You see, our town is old—as in, discovered-by-John-Smith old. Driving around in 2012, I think nothing of passing houses that have been standing for over two hundred and fifty years. The area is a treasure of antique buildings and winding roads that began as cow paths, and for as long as I’ve lived here, I’ve had the sense the place hasn’t changed much since the beginning.
Wrong, wrong, wrong. After digging through the files, I am overwhelmed by all that no longer exists. Three ornate Victorian hotels of the same name all burned to the ground. Grandiose estates, torn down and replaced with suburban colonials, a catholic church, too small for the congregation, obliterated in favor of a vanilla (albeit larger) 1960’s version, a row of stores demolished by the town improvement society at the turn of the 20th century. I would have never suspected the quiet grove now housing a war memorial across from our town common was the former site of a dry goods store, a bakery and a “public market.” Gas stations, car dealerships and guest houses—all gone.
Even much of what endures, is barely recognizable. The inn at the heart of town has undergone so much restoration, only its address offers a clue that it’s been in business since 1704. The harbor, the home of a flourishing mackerel fleet and a healthy shipping-building industry, now supports a commercial base made up of a handful of lobster boats. They bob at their moorings amidst an array of recreational vessels.
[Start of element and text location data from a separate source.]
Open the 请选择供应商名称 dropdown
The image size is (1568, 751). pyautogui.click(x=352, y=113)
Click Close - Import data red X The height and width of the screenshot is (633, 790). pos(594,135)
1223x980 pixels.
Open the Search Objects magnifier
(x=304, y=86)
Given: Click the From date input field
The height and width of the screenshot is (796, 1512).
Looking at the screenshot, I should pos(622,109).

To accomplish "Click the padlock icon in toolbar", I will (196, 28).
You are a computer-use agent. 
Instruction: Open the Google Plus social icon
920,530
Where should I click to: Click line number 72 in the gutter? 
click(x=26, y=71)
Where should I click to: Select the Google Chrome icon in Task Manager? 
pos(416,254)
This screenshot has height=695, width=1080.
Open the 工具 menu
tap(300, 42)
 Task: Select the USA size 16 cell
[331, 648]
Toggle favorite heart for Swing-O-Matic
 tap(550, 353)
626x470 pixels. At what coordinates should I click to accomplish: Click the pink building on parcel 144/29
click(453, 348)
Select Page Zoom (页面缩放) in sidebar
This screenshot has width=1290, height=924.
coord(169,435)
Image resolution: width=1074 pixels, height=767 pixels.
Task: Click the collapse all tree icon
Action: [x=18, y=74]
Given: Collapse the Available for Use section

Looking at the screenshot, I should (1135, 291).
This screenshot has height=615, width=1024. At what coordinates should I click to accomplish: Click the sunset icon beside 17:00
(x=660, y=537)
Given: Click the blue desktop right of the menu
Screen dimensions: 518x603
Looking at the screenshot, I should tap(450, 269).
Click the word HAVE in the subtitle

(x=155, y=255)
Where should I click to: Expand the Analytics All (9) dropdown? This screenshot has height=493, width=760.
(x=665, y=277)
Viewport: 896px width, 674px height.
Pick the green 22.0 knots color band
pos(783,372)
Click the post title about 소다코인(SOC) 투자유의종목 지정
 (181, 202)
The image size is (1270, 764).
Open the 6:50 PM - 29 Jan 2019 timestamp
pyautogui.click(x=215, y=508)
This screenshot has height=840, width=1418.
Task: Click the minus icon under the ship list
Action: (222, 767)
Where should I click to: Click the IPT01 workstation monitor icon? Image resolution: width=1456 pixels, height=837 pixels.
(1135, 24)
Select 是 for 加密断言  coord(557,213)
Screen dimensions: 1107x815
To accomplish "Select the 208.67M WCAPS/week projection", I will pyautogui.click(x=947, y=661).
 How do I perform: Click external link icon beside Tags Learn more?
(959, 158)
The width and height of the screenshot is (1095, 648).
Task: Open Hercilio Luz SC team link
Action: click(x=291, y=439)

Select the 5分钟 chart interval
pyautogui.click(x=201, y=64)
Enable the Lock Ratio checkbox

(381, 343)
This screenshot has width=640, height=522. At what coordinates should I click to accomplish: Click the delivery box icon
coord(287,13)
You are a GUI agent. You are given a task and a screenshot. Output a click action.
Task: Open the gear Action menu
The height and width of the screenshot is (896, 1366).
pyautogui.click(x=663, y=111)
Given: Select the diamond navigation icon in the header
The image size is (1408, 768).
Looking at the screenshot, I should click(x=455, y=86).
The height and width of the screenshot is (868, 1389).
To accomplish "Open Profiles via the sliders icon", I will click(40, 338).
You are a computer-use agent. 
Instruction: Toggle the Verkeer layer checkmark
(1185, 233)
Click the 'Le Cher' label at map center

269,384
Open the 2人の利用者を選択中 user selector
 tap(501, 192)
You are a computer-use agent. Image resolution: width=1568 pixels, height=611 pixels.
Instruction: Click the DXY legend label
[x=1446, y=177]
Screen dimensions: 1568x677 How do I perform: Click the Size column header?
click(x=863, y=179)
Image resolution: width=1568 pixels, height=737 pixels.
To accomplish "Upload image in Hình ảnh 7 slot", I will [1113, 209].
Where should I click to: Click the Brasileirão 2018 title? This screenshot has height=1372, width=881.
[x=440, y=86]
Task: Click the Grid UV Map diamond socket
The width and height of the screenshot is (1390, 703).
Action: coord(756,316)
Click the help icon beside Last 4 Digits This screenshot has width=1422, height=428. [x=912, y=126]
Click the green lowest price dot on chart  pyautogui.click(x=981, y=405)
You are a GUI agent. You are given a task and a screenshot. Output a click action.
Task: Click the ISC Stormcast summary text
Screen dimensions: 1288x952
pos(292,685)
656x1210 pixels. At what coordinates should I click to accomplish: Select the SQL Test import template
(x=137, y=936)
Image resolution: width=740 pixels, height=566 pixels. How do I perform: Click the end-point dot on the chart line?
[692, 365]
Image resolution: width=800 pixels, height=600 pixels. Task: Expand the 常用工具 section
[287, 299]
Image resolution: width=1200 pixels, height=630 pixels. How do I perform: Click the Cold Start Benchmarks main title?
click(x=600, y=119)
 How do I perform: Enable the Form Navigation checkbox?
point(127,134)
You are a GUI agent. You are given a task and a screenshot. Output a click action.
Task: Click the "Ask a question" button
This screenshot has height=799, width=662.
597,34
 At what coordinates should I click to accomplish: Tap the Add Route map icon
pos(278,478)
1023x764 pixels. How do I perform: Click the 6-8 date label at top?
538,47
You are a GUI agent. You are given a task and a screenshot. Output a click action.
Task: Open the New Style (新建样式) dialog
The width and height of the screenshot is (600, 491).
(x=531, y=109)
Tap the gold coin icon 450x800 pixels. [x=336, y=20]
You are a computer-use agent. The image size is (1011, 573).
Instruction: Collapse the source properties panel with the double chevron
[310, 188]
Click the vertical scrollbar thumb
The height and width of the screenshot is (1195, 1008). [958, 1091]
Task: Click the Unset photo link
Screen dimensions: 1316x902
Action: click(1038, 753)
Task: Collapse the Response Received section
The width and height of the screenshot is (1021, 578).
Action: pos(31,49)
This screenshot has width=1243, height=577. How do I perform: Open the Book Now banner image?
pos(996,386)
Early history remains in the geography I pass daily, sure, but now I realize nothing is really the same. I’ve learned, through this process, that growth cannot come without loss. Back at home, as I listen to slick and desperate-sounding advertisements for the pen industry during back-to-school-season, I get that the personal computer has prompted the loss of handwriting, the private phone—the loss of the party line, email and texting, and video conferencing, the loss of letters—and through all these improvements, we’ve gained, right?
Would I want to traverse muddy roads, while avoiding horse “deposits” along the way? Probably not. Would I want to wash my clothes via a washboard before lugging them out to dry? Well gosh, I have a hard enough time doing laundry as it is. Imagine having to heat water on the stove in order to take a bath? Would I want to return to a time when I couldn’t vote? To live in an era when I’d be considered my husband’s property? Are you kidding?
And yet, I can’t help but be sad for that which no longer is. For polished mahogany stair rails and carriage houses, for local butcher shops, blacksmiths and fish mongers, for neighborhood schools and linen dresses and long, slow cooked Sunday suppers enjoyed with extended family. For barns and open fields and brick train stations, for wooden hotels peering over the sea and for fisherman delivering their catch to stores less than a mile away. It was a way of life, and there’s no one left to tell us about it. All that remains are the clues we find in old photos.
The most I can hope for I guess, is that someone figures out how to time travel before my life is over. If they do, I’m going back with whatever the digital camera equivalent is at that point in time —and I’m turning the setting to “video.”
If you could time travel, where and when would you visit?